*Exercise tasks:*
1) Translate this sentence from the essay on Deir Yassin into Spanish: "Deir Yassin is as important a part of Jewish as it is of Palestinian history."
2) Write the next part of the essay on Deir Yassin, picking up after its final sentence.

*Excerpt provided:*
Dan McGowan, "Remembering Deir Yassin"

Deir Yassin is as important a part of Jewish as it is of Palestinian history. Deir Yassin, coming in April 1948, just three years after the liberation of Auschwitz in January 1945, marks a Jewish transition from enslavement to empowerment and from abused to abuser. Can there ever have been such a remarkable shift, over such a short period, in the history of a people?

Deir Yassin also signalled the ethnic cleansing of 750,000 Palestinians leading to their eventual dispossession and exile and was just one example of a conscious and premeditated plan to destroy the Palestinians as a people in their own homeland. For the fifty-odd years since the establishment of the state of Israel, successive Israeli governments whether Labour or Likud, and whether by force as at Deir Yassin, or by chicanery as at Oslo and Camp David, have followed the same policy of oppressing and dispossessing Palestinians to make way for an exclusively Jewish state. Even now, when Israel could have peace and security for the asking, Israeli governments persist in their original intention of conquering the whole of Palestine for the use of the Jewish people alone. And all this was done, and is still being done, by Jews, for Jews and in the name of Jews.

But should we, as Jews, feel ourselves culpable? After all, these are the crimes of Zionists not of Jews committed in a different place and time. Are we, Jews who were not there, who were not even born at the time, to feel responsible for these deeds? And anyway, not all Jews committed these crimes, so surely not all Jews need accept responsibility?

But Zionism and the state of Israel now lie at the very heart of Jewish life and so many Jews have benefited from the associated empowerment. So many Jews, even if unaffiliated officially to Zionism, have still supported it in its aims. Indeed, almost the entire organised Jewish establishments throughout the western world, in Israel, Europe and North America have used their power, influence and, most importantly, their moral prestige to support Israel in its attempts to subjugate the Palestinians. And not only have they offered their support for these crimes. These same groups and individuals are also telling the rest of the world that it's not really happening, that Israel is not the aggressor, that Israel is not trying to destroy the Palestinian people, that black is white. And not only do they deny this reality, anyone who dares say otherwise is branded an anti-Semite and excluded from society.

This militarization and politicisation of Jewish life, this silencing of dissent, this bowing down before the God of the state of Israel, is this the tradition that was handed down to us, and what does this leave us to pass on to our children? If we are really honest with ourselves, should we not, as suggested by Marc Ellis, replace every Torah scroll, in every ark, in every synagogue in the Jewish world, with a helicopter gunship? Because, as Ellis says, "what we do, we worship".

*Supplied data:*
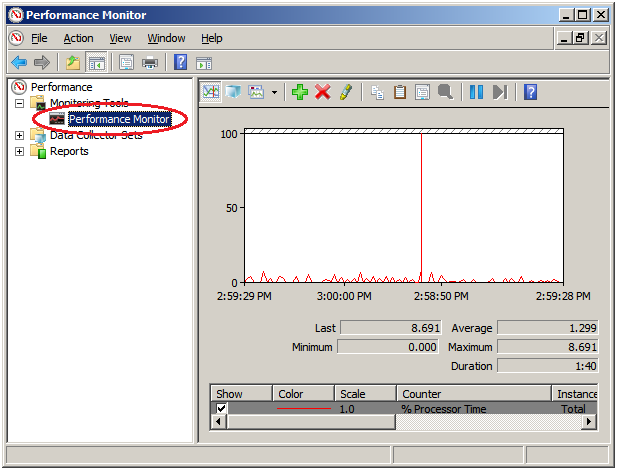Screen dimensions: 618x470
Task: Expand the Reports tree node
Action: (20, 151)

*Answer list:*
1) Deir Yassin es una parte tan importante de la historia judía como de la historia palestina.

2)
That the relationship with the Palestinian people is fractured is self-evident, but what of the relationships within our own community and the relationship with our own history and tradition? Are these also not affected? And how does one repair a fractured relationship? As with an old friend whom one has offended, but to whom one has never acknowledged the offence, surely only the absolute truth will do.

So, for the sake of the future of Jewish life, there can only be one solution - a complete and full confession that what we Jews have done to the Palestinian people is wrong and what we are doing to the Palestinian people is wrong, and, with that confession, a resolve, as far as is possible, to put the matter right.

And where better to begin than at Deir Yassin - the scene of the crime against the Palestinian people, the place of transition from enslavement to empowerment and from abused to abuser? For Deir Yassin, in clear sight of Yad Vashem, the symbol of our own tragedy, is the symbol of the tragedy visited by us on another people. Where better to begin this process of confession and restitution?

But will they come? Will Jews come to commemorate Deir Yassin? For the overwhelming majority, the answer is a resounding "no". Jews will not come to Deir Yassin. Jews will not confess to the Palestinian people. For most Jews, commemoration of Deir Yassin is tantamount to siding with the enemy, to conspiring to destroy Israel and the Jewish people. Buoyed up by their own propaganda and blinded by their sense of innocence and victimhood, most Jews will not join with Palestinians in commemorating Deir Yassin.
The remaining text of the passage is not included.